In some implementations, the index builder 218 can calculate the
frequency ratio 246 for each of the categories 244 with respect to
a particular term 242 using, for example, equation (2), described
above. The index builder 218 can store each calculated frequency
ratio 246 in the category index 240 with respect to the term
242/category 244 combination corresponding to the calculated
frequency ratio 246.
[0083] The index builder 218 is further configured to update the
category index 240 each time the search system 200 receives a new
document or a batch of new documents to index. Documents may be
collected by one or more crawlers that crawl websites and digital
distribution platforms. The index builder 218 receives a new
document and a category 244 classification corresponding to the
document. The index builder 218 can process the new document to
identify the relevant terms 242 contained in the new document. For
each unique relevant term 242 in the new document, the index
builder 218 can update the statistics 245 in the category index 240
for the relevant term 242. The index builder 218 can also update
the category mappings for each category 244, as the addition of one
document to the total set of documents alters the total number of
documents. In some implementations, the index builder 218
calculates new frequency ratios 246 for each term 242/category 244
combination in the category index 240 because of the newly added
documents likely affect each frequency ratio 246, even if a
particular category 244 or term 242 was not implicated by the new
document. The index builder 218 can utilize equation (2) to
determine the updated frequency ratios 246.

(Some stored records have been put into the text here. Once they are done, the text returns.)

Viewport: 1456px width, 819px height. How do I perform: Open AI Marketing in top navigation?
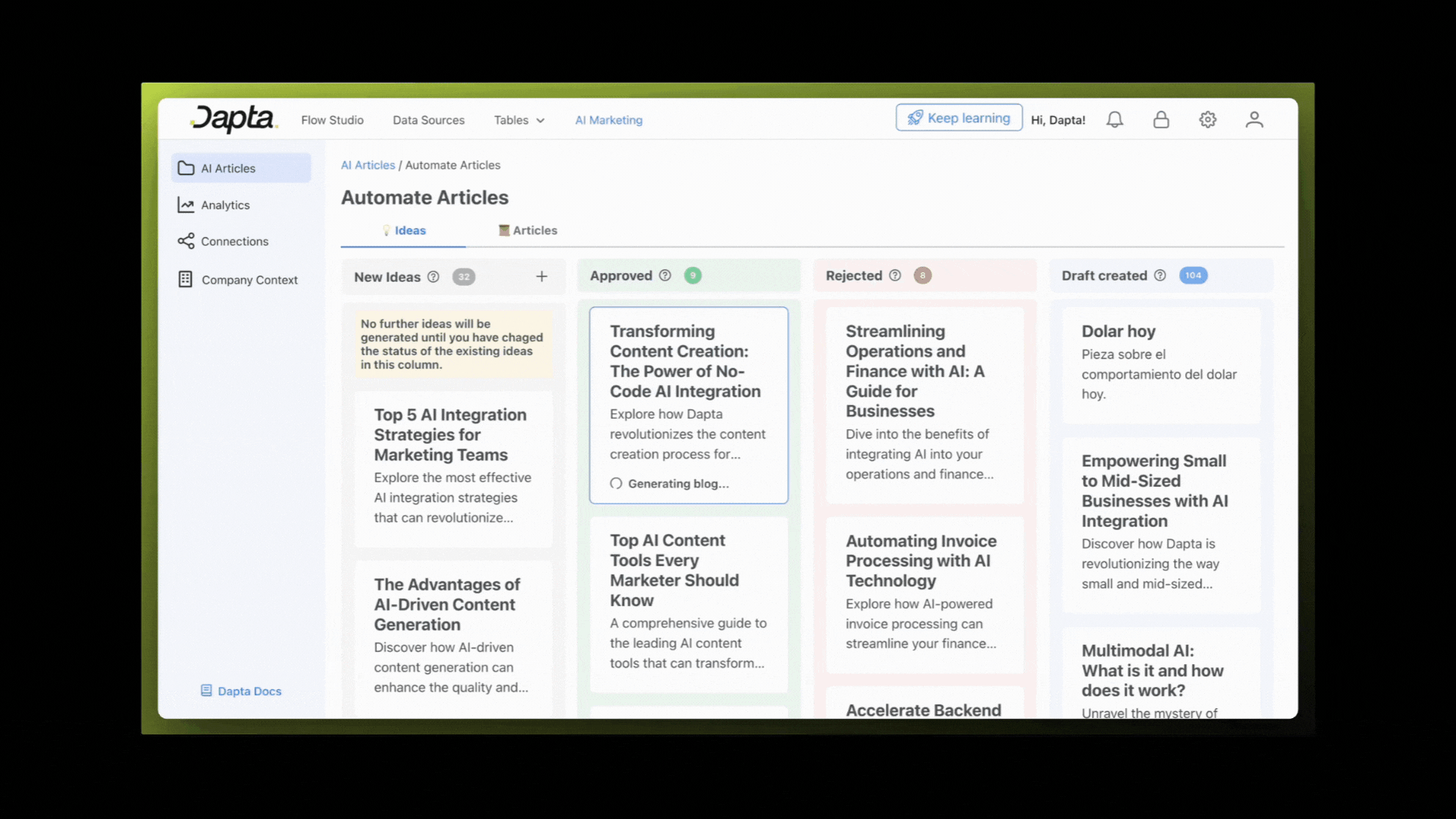coord(608,120)
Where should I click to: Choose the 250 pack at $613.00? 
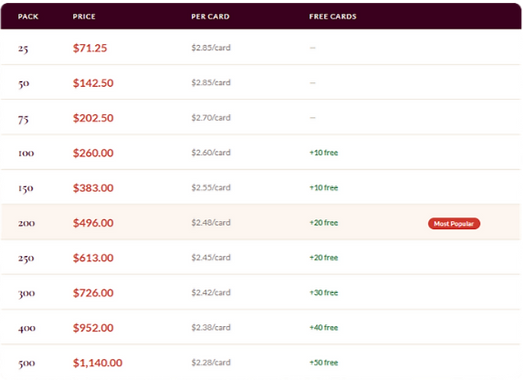pyautogui.click(x=261, y=257)
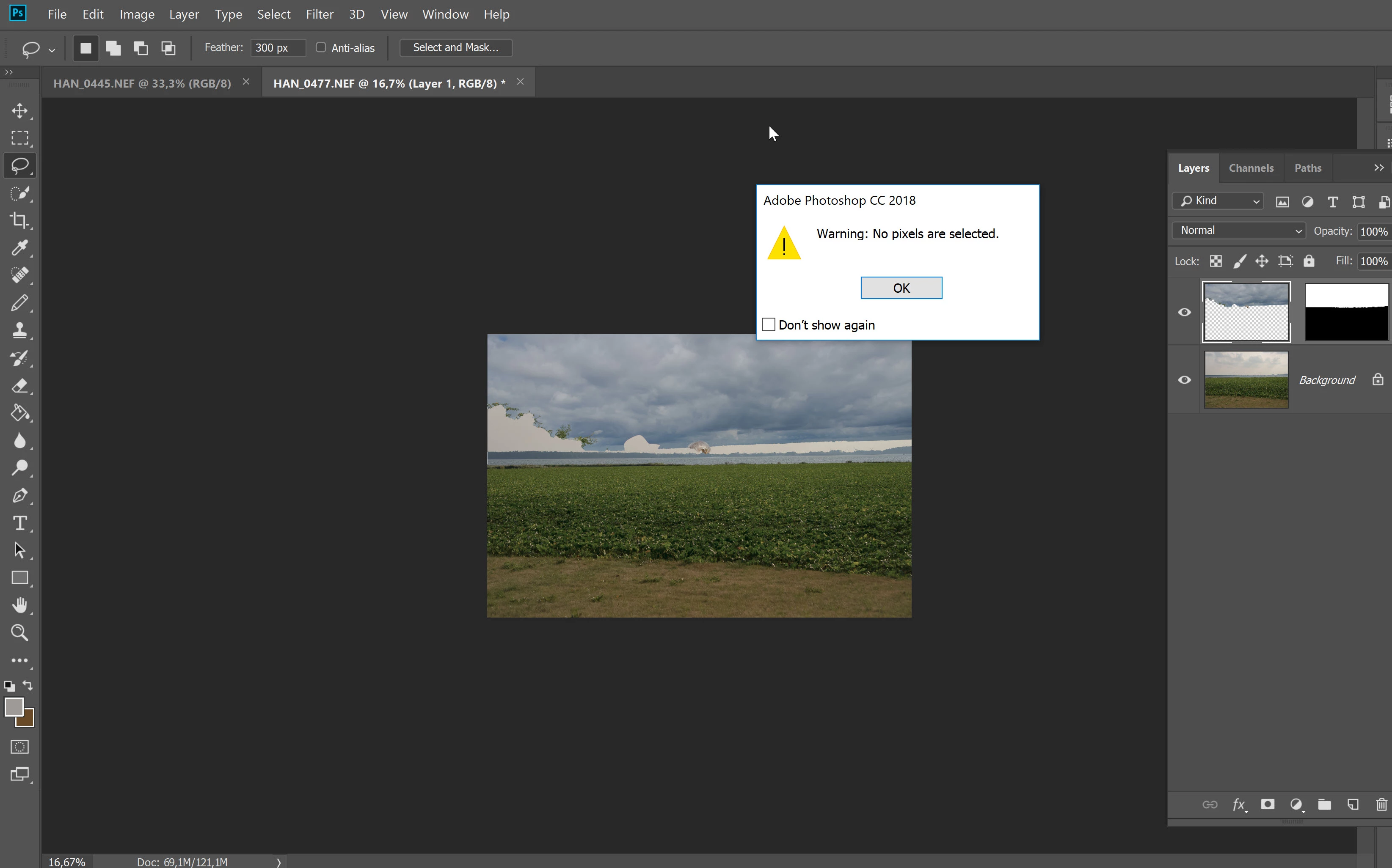Select the Horizontal Type tool

(19, 523)
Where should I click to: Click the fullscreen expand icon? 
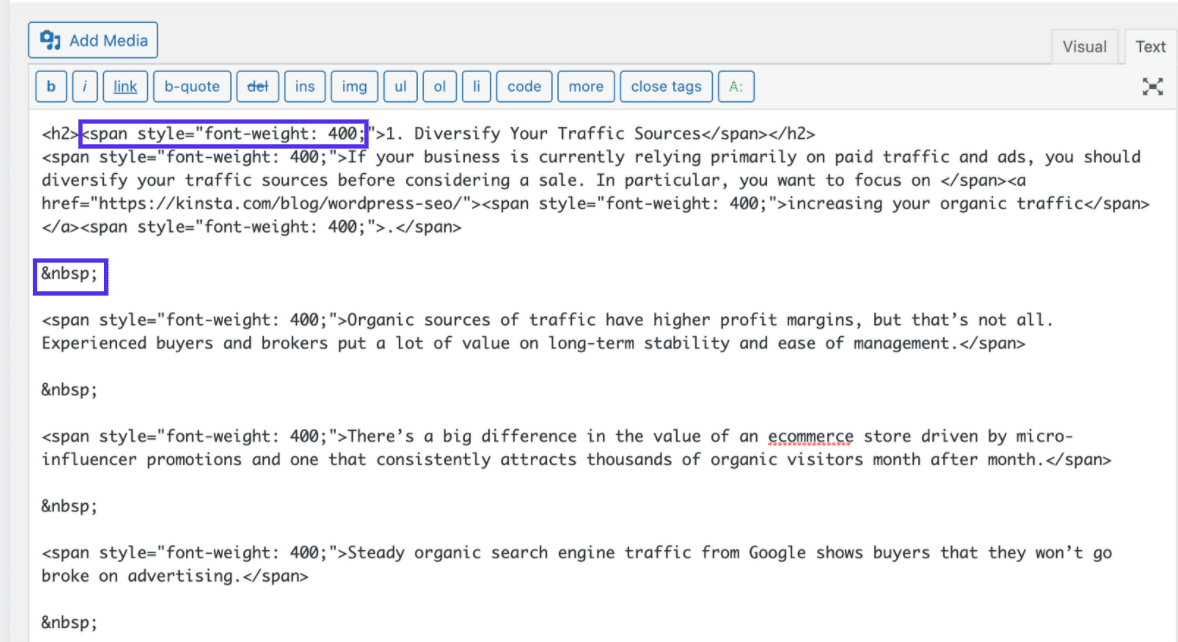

[0084] FIG. 3 illustrates an example set of operations for a method
300 for processing a search query 122. The method 300 may be
executed by the components of the search system 200 described with
respect to FIG. 2. For purposes of explanation, the search system
200 is described as an application search system that outputs
search results 130 indicating applications relevant to the search
query 122. The techniques described below may be applied to any
other suitable type of search.
[0085] At operation 312, the API engine 200C (e.g., the API module
219) receives a search query 122. In some implementations, the API
engine 200C receives a query wrapper 120 that contains the search
query 122 and one or more query parameters 124. The API engine 200C
can parse the query wrapper 120 to identify the search query 122
and the one or more query parameters 124.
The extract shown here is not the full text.